[Extracted records]
****************

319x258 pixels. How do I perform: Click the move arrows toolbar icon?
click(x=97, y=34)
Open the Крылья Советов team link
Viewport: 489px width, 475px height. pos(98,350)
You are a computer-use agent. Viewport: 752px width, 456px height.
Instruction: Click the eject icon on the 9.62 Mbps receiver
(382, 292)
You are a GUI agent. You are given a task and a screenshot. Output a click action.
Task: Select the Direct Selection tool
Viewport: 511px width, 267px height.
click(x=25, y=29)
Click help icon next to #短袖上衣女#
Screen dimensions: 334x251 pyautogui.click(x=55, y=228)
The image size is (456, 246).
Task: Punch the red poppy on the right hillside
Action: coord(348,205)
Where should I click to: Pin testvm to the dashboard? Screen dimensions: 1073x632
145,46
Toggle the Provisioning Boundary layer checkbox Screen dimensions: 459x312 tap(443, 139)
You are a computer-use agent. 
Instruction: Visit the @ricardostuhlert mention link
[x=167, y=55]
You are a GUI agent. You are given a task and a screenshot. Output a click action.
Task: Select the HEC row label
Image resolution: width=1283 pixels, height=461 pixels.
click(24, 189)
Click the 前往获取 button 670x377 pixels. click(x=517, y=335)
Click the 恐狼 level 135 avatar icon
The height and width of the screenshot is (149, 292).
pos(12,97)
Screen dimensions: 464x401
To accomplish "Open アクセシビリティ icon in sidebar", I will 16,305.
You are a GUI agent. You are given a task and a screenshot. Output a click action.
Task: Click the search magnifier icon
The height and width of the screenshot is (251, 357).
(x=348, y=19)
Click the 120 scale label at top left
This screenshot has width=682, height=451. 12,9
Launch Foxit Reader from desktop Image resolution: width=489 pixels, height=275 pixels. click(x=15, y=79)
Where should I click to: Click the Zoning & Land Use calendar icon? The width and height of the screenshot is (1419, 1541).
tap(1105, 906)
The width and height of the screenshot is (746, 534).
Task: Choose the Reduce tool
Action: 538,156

****************

From the line that contains "Launch Foxit Reader" to the last line of the data, write out each line exactly and add nothing.

- _Completed exercise_:
Launch Foxit Reader from desktop Image resolution: width=489 pixels, height=275 pixels. click(x=15, y=79)
Where should I click to: Click the Zoning & Land Use calendar icon? The width and height of the screenshot is (1419, 1541).
tap(1105, 906)
The width and height of the screenshot is (746, 534).
Task: Choose the Reduce tool
Action: 538,156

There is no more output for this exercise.